Page MenuHomePhabricator

Some httpbb checks are flapping
Closed, DuplicatePublic

Description

As per IRC chat, opening a task to investigate next week as some httpbb checks have flapped in the past days, and in the last two days in particular the kubernetes ones have flapped more than usual:

2023-05-03 20:29:57 jinxer-wm| (SystemdUnitFailed) firing: (3) httpbb_hourly_appserver.service Failed on cumin2002:9100
2023-05-03 20:48:35 jinxer-wm| (SystemdUnitFailed) firing: (3) httpbb_hourly_appserver.service Failed on cumin2002:9100
2023-05-03 20:53:31 jinxer-wm| (SystemdUnitFailed) firing: (3) httpbb_hourly_appserver.service Failed on cumin2002:9100
2023-05-04 20:37:42 jinxer-wm| (SystemdUnitFailed) firing: httpbb_kubernetes_mw-web_hourly.service Failed on cumin1001:9100
2023-05-04 21:37:42 jinxer-wm| (SystemdUnitFailed) resolved: httpbb_kubernetes_mw-web_hourly.service Failed on cumin1001:9100
2023-05-09 03:31:42 jinxer-wm| (SystemdUnitFailed) firing: (3) httpbb_hourly_appserver.service Failed on cumin1001:9100
2023-05-09 04:31:42 jinxer-wm| (SystemdUnitFailed) firing: (3) httpbb_hourly_appserver.service Failed on cumin1001:9100
2023-05-11 08:06:42 jinxer-wm| (SystemdUnitFailed) firing: httpbb_kubernetes_mw-web_hourly.service Failed on cumin2002:9100
2023-05-11 09:06:42 jinxer-wm| (SystemdUnitFailed) resolved: httpbb_kubernetes_mw-web_hourly.service Failed on cumin2002:9100
2023-05-12 09:06:42 jinxer-wm| (SystemdUnitFailed) firing: httpbb_kubernetes_mw-web_hourly.service Failed on cumin2002:9100
2023-05-12 10:06:42 jinxer-wm| (SystemdUnitFailed) resolved: httpbb_kubernetes_mw-web_hourly.service Failed on cumin2002:9100
2023-05-12 11:06:42 jinxer-wm| (SystemdUnitFailed) firing: httpbb_kubernetes_mw-web_hourly.service Failed on cumin2002:9100
2023-05-12 12:06:42 jinxer-wm| (SystemdUnitFailed) resolved: httpbb_kubernetes_mw-web_hourly.service Failed on cumin2002:9100
2023-05-12 13:06:42 jinxer-wm| (SystemdUnitFailed) firing: httpbb_kubernetes_mw-api-ext_hourly.service Failed on cumin2002:9100
2023-05-12 14:06:42 jinxer-wm| (SystemdUnitFailed) resolved: httpbb_kubernetes_mw-api-ext_hourly.service Failed on cumin2002:9100

Event Timeline

Volans triaged this task as Medium priority.May 12 2023, 4:52 PM
Volans created this task.
Restricted Application added a subscriber: Aklapper. · View Herald Transcript

Thanks for the task and sorry for the slow reply -- per @Clement_Goubert's merge, these failures are concurrent with deployments.

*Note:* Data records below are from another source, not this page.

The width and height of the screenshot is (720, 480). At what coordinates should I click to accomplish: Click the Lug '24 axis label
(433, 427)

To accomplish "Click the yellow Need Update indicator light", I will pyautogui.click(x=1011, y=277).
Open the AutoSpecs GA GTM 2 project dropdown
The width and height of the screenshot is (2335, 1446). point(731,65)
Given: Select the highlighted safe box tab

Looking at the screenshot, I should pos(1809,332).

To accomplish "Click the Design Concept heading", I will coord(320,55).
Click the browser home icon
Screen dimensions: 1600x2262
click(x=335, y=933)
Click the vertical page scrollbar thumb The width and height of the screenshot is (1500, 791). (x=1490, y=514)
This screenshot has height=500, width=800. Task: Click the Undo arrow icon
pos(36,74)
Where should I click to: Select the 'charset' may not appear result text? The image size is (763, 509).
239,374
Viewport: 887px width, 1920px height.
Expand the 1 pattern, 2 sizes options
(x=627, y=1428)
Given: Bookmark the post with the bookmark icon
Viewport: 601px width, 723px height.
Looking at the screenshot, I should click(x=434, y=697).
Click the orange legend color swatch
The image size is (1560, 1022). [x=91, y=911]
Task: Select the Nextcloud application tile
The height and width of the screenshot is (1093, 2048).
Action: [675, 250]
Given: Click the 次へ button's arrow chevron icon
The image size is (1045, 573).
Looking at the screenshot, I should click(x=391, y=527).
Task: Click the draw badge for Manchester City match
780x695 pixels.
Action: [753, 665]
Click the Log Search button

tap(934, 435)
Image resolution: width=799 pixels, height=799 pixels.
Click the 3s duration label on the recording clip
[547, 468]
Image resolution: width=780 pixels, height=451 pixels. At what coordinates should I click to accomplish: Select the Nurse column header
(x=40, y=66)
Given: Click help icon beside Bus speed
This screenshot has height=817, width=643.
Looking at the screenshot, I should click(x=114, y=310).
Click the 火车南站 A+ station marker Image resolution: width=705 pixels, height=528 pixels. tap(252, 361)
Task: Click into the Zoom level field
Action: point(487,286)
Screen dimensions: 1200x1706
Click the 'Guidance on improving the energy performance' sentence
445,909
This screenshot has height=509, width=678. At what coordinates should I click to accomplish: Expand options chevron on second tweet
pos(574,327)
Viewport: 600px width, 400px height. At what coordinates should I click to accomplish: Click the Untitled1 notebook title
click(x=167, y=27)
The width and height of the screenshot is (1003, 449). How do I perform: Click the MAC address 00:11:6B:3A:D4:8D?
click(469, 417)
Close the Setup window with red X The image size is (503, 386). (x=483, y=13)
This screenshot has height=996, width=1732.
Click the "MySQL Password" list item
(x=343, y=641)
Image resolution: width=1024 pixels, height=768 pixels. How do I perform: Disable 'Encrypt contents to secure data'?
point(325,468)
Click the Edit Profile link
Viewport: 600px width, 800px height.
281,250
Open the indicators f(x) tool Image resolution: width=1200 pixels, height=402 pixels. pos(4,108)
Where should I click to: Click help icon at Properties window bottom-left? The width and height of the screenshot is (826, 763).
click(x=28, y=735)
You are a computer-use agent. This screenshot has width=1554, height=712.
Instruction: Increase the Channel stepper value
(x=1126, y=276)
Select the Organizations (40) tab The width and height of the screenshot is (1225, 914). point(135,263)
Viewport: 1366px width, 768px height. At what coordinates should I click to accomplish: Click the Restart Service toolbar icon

We could paper over them with retries on the httpbb side, but we think it's not an httpbb problem; rather, the failures represent real unavailability windows associated with the deploy, and that isn't supposed to happen. We'll continue digging over on the other task.